Exercise directions:
Across the records below, how many lines contain the string "agent"? Give the number by itself.

Recorded data:

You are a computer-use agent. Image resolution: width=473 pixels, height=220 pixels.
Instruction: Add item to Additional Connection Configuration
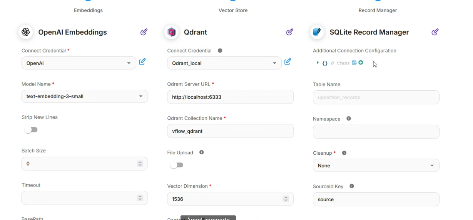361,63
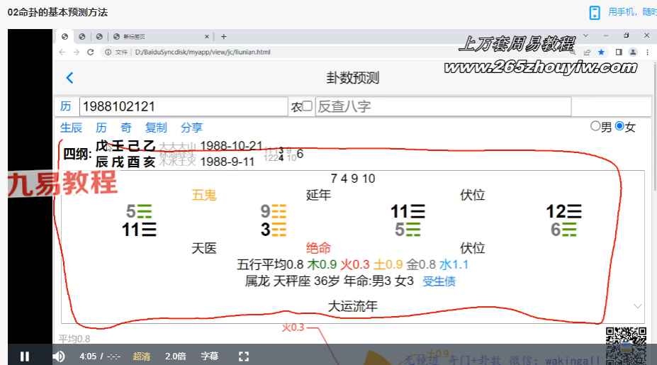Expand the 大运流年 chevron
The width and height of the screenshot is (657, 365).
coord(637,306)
...
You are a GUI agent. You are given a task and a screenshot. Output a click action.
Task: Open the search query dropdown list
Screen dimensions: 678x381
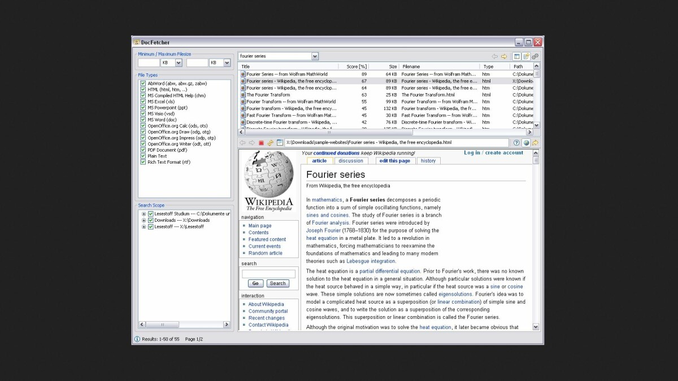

Result of this task:
2